## Directions for this task
Please restate word for word the lines of the entries below from the one with "Image resolution: width=1200" to the one with "Viewport: 1270px width, 952px height.", inclusive, and leave out every picture.

## Data

════════════════

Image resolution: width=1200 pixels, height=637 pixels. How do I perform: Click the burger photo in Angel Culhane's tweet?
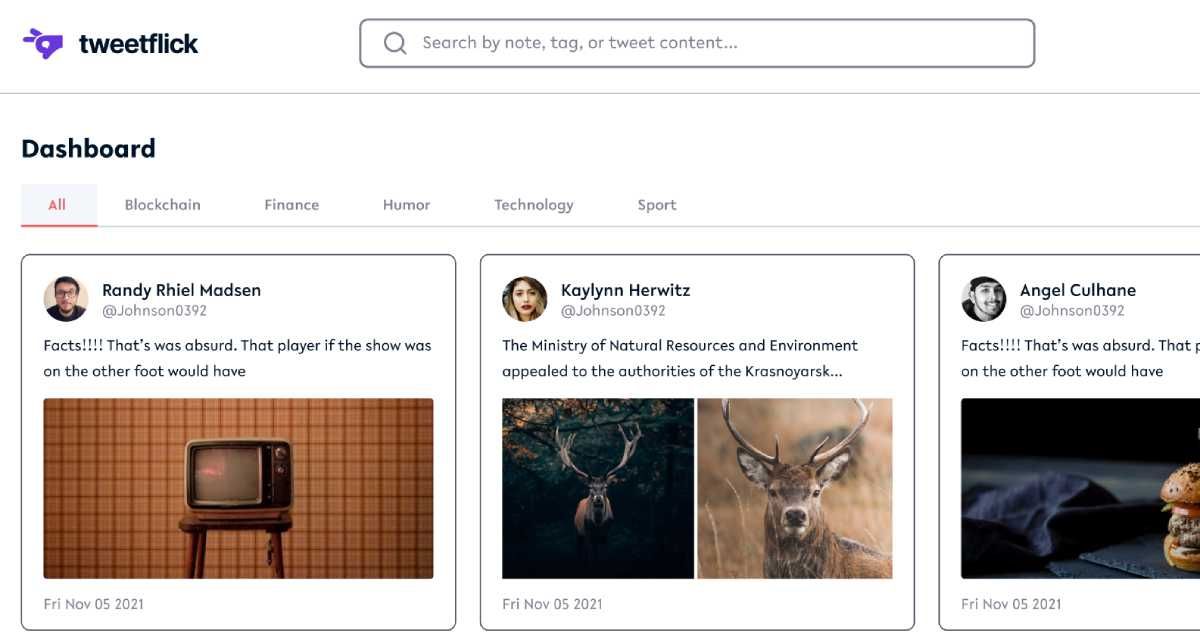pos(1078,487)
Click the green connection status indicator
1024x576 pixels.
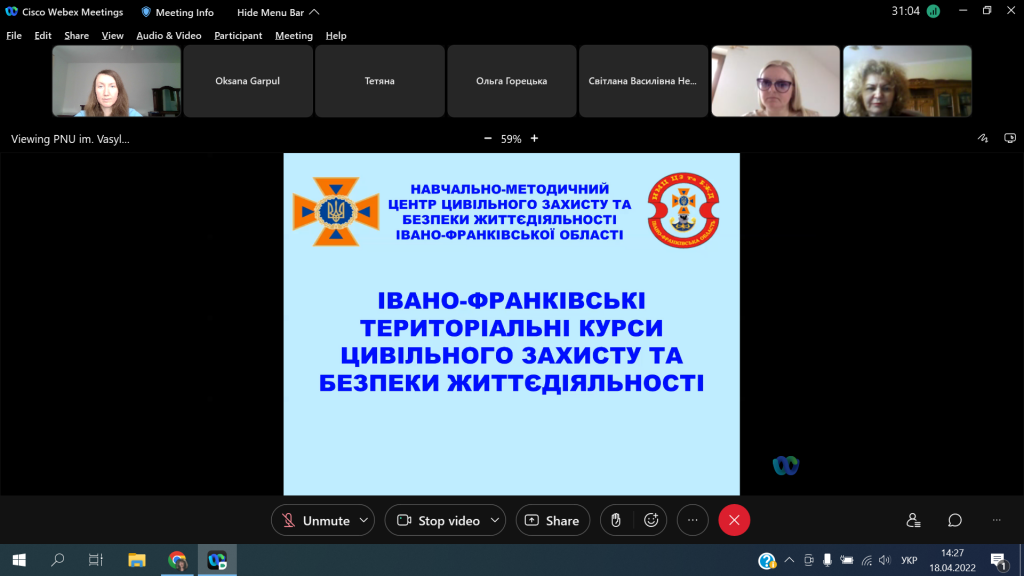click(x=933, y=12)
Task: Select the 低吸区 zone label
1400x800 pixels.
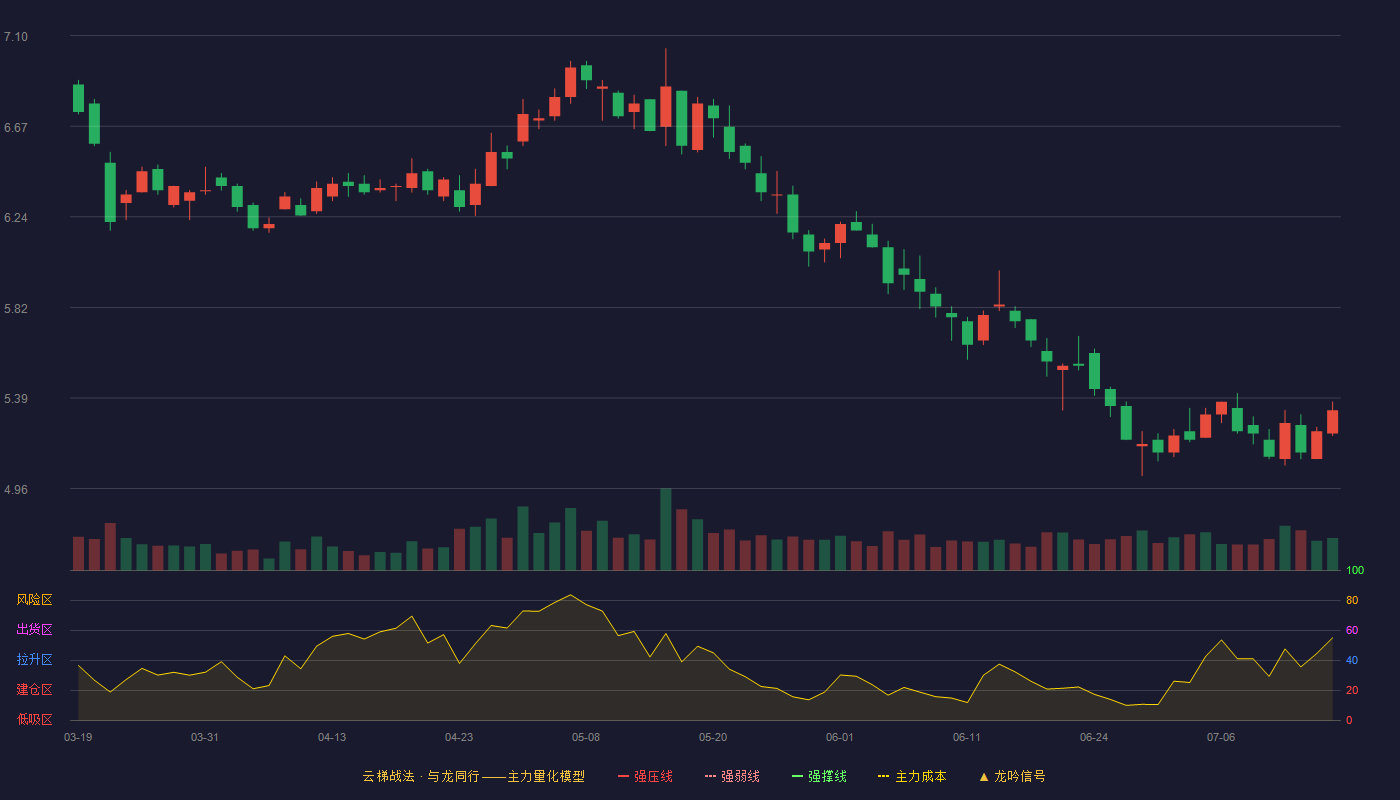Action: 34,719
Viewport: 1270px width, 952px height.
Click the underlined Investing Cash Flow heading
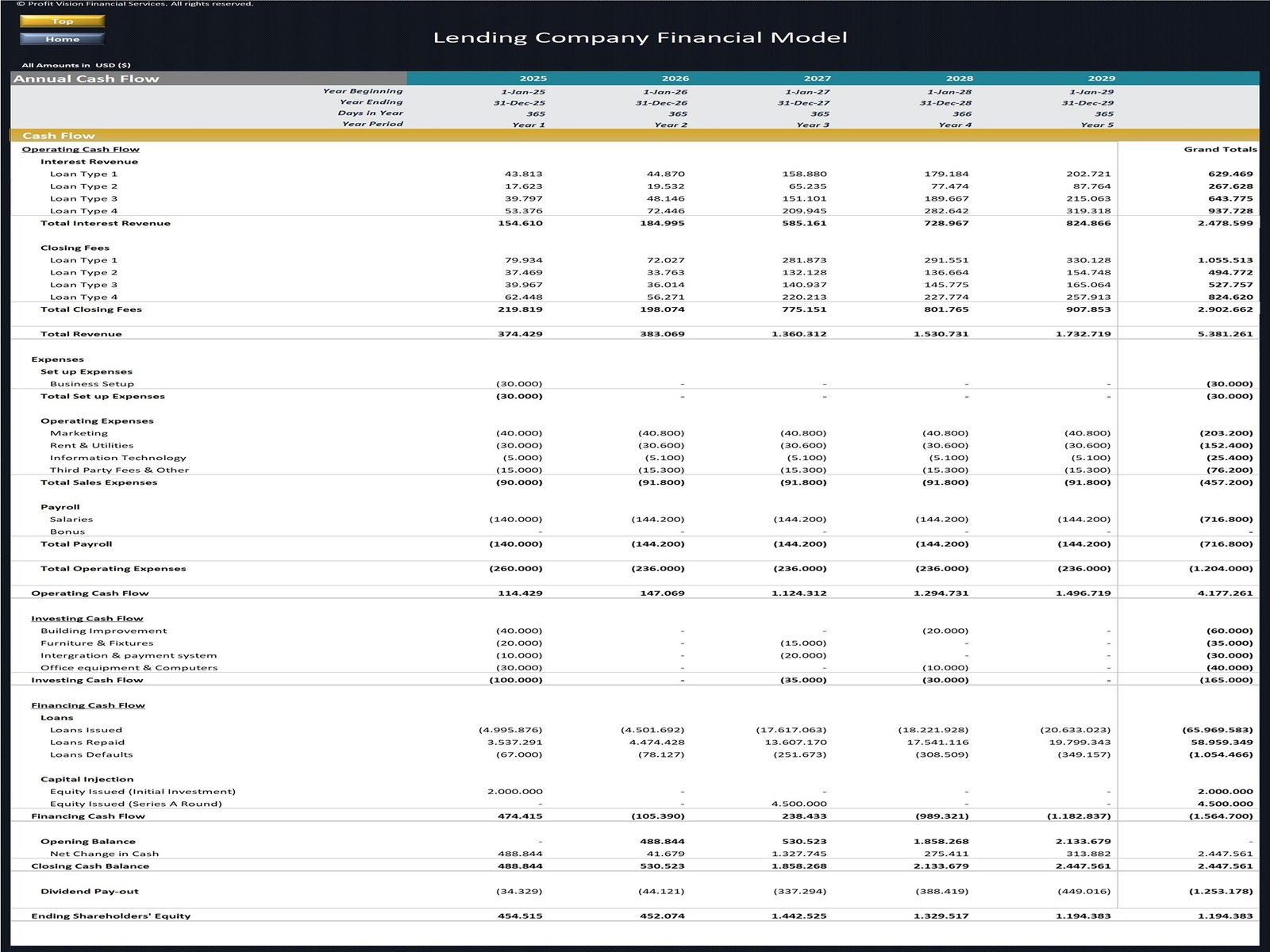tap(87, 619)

════════════════

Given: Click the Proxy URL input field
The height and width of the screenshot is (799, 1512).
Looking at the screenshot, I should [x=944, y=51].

════════════════

## Solution
Image resolution: width=1200 pixels, height=637 pixels. How do I perform: Click the burger photo in Angel Culhane's tweet?
pos(1078,487)
Click the green connection status indicator
1024x576 pixels.
click(x=933, y=12)
Task: Select the 低吸区 zone label
1400x800 pixels.
Action: 34,719
Viewport: 1270px width, 952px height.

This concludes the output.